> **AUSGANGSTEXT**:
=======

Aktenzeichen RO 5 K 17.1805
Leitsatz
1 Ist die Erledigung bereits vor Erhebung der Fortsetzungsfeststellungsklage eingetreten, kann ein Fortsetzungsfeststellungsinteresse nicht auf die Absicht gestützt werden, einen Amtshaftungs- oder Entschädigungsprozess zu führen. (Rn. 23) (redaktioneller Leitsatz)
2 Übereinstimmende Erledigungserklärungen der Hauptbeteiligten beenden die Rechtshängigkeit der Hauptsache unmittelbar und ipso iure, so dass für einen Fortsetzungsfeststellungsantrag daneben kein Raum ist. (Rn. 26 – 31) (redaktioneller Leitsatz)

=======

> **ERFASSTES MATERIAL**:
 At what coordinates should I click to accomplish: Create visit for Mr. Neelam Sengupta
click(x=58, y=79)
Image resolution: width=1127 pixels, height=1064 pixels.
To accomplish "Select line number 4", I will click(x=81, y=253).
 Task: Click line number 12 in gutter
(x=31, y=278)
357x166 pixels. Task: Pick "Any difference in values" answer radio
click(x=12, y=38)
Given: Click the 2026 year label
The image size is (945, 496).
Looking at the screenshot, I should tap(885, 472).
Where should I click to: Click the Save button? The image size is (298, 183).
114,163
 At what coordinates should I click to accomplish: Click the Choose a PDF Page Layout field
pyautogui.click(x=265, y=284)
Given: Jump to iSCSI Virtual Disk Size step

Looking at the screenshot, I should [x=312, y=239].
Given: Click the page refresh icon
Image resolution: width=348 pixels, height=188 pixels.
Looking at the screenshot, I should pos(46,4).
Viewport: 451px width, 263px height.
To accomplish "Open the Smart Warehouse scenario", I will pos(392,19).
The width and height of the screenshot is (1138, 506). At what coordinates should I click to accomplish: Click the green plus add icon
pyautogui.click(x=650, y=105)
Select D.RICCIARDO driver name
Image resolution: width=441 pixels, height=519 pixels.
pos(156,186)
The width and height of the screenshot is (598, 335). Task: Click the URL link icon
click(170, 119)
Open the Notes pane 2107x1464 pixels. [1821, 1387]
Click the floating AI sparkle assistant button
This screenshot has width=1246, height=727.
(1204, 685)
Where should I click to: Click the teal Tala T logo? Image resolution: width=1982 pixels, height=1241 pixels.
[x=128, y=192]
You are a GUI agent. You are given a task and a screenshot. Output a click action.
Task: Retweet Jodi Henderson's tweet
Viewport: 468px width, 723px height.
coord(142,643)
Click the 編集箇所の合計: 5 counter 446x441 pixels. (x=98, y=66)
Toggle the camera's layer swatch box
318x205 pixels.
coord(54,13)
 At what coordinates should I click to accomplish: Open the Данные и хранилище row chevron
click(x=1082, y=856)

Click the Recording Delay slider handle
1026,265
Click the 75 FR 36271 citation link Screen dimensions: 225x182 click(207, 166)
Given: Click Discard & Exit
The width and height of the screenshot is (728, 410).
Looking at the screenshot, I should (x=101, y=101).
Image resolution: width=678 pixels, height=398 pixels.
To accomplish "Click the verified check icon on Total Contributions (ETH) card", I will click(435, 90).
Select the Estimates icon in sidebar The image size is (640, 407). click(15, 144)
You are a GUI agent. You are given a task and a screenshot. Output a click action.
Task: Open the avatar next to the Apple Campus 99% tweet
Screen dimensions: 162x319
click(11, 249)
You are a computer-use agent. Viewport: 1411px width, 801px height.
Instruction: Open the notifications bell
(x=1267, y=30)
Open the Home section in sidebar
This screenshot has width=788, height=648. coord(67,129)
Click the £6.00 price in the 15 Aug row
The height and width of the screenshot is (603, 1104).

=======

> **ARBEITSAUFTRÄGE**:
**a)** Worauf kann ein Fortsetzungsfeststellungsinteresse laut Ausgangstext nicht gestützt werden, wenn die Erledigung schon vor Erhebung der Fortsetzungsfeststellungsklage eingetreten ist?
**b)** Formulieren Sie den Absatz des Ausgangstextes, der mit „Übereinstimmende Erledigungserklärungen“ beginnt, kürzer und behalten Sie seine wesentlichen Aussagen bei.

> **LÖSUNGEN JE AUFGABE**:
**a)** Auf die Absicht, einen Amtshaftungs- oder Entschädigungsprozess zu führen.

**b)** Erklären die Hauptbeteiligten die Hauptsache übereinstimmend für erledigt, endet ihre Rechtshängigkeit sofort und kraft Gesetzes. Ein Fortsetzungsfeststellungsantrag ist daneben nicht möglich.